ПРЕДОСТАВЛЕННЫЙ ТЕКСТ:
######
В то время, когда посланцы готовились к отъезду с этим поручением, пришло известие о смерти польского короля Батория, принесшее московитам великую радость. Посольство отменили, и об упомянутыx делах больше речи не было.
Если бы московиты договорились с турками или, скажем, поляками, то верным христианам был бы причинен великий ущерб. Учитывая это, мы определенно не должны относиться с пренебрежением к предлагаемому ими союзу, ибо ясно, что иначе они будут искать союзника в другом месте. Также совершенно несомненно, что московская казна велика, и средств для войны с соседними королями или турками у Москвы предостаточно. Им лишь не хватает обученных войск. За деньги они могли бы, правда, нанять немецких солдат, но не доверяют чужеземцам ввиду измены, которую совершили по отношению к Москве ливонские капитаны. Вполне вероятно, что если бы Баторий не умер, и оба короля напали бы на Московию, то великий князь договорился бы с азиатами и позвал их на помощь. А персидский правитель, вероятно, заключил бы мир с турками, чтобы тем самым помочь великому князю. Разве не ясно, какой ущерб понесли бы тогда провинции вашей милости? Ведь и ныне турецкий султан охотно пошел бы на союз с великим князем, если бы тот оказал ему честь таким предложением.
######
ИСХОДНЫЕ ДАННЫЕ:
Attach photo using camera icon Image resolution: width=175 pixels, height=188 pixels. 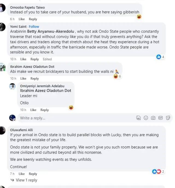click(x=153, y=118)
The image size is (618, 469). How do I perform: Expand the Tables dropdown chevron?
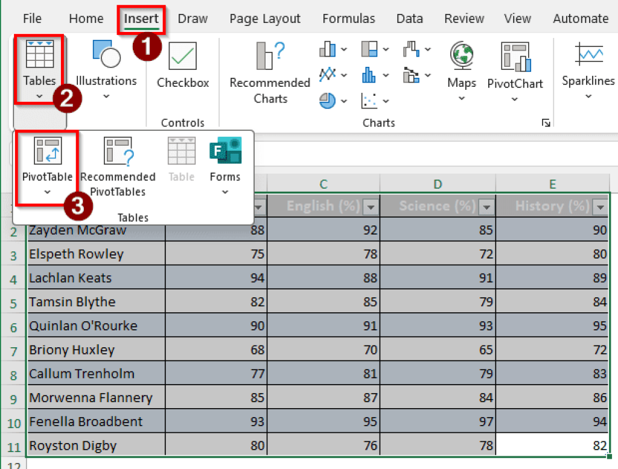coord(39,95)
######
ЗАДАНИЕ:
Перепишите фрагмент текста о московитах от слов «В то время, когда» до слов «речи не было.» включительно, заменив «посланцы» на «послы».

ОТВЕТ:
В то время, когда послы готовились к отъезду с этим поручением, пришло известие о смерти польского короля Батория, принесшее московитам великую радость. Посольство отменили, и об упомянутыx делах больше речи не было.